─── ENTRIES SUPPLIED

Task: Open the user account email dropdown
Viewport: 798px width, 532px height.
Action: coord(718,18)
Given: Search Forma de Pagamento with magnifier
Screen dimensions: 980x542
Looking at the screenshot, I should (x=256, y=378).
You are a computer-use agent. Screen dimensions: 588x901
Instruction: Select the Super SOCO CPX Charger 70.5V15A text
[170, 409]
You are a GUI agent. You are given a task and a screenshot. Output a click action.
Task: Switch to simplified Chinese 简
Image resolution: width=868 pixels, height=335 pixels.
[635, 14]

──────
─── ENTRIES SUPPLIED

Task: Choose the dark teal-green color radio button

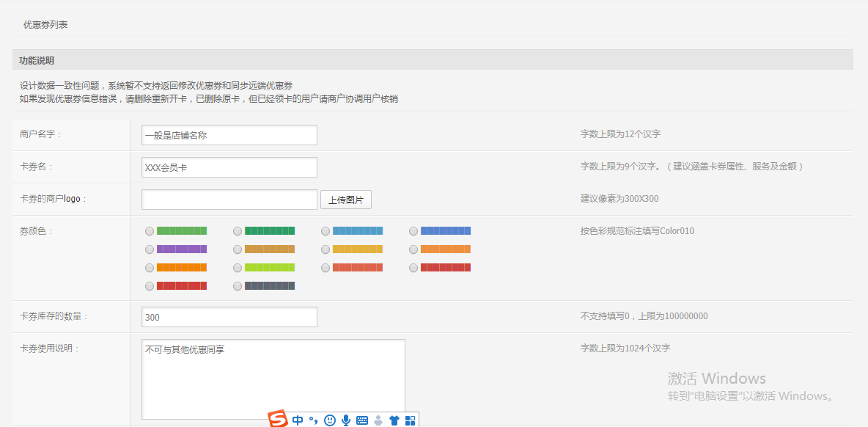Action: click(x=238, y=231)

──────

## [INSTRUCTIONS FOR THE TASK]
Working from the material above, restate word for word the lines between the line with "Task: Open the user account email dropdown" and the line with "You are a computer-use", both included, and only those.

## [OUTPUT]
Task: Open the user account email dropdown
Viewport: 798px width, 532px height.
Action: coord(718,18)
Given: Search Forma de Pagamento with magnifier
Screen dimensions: 980x542
Looking at the screenshot, I should (x=256, y=378).
You are a computer-use agent. Screen dimensions: 588x901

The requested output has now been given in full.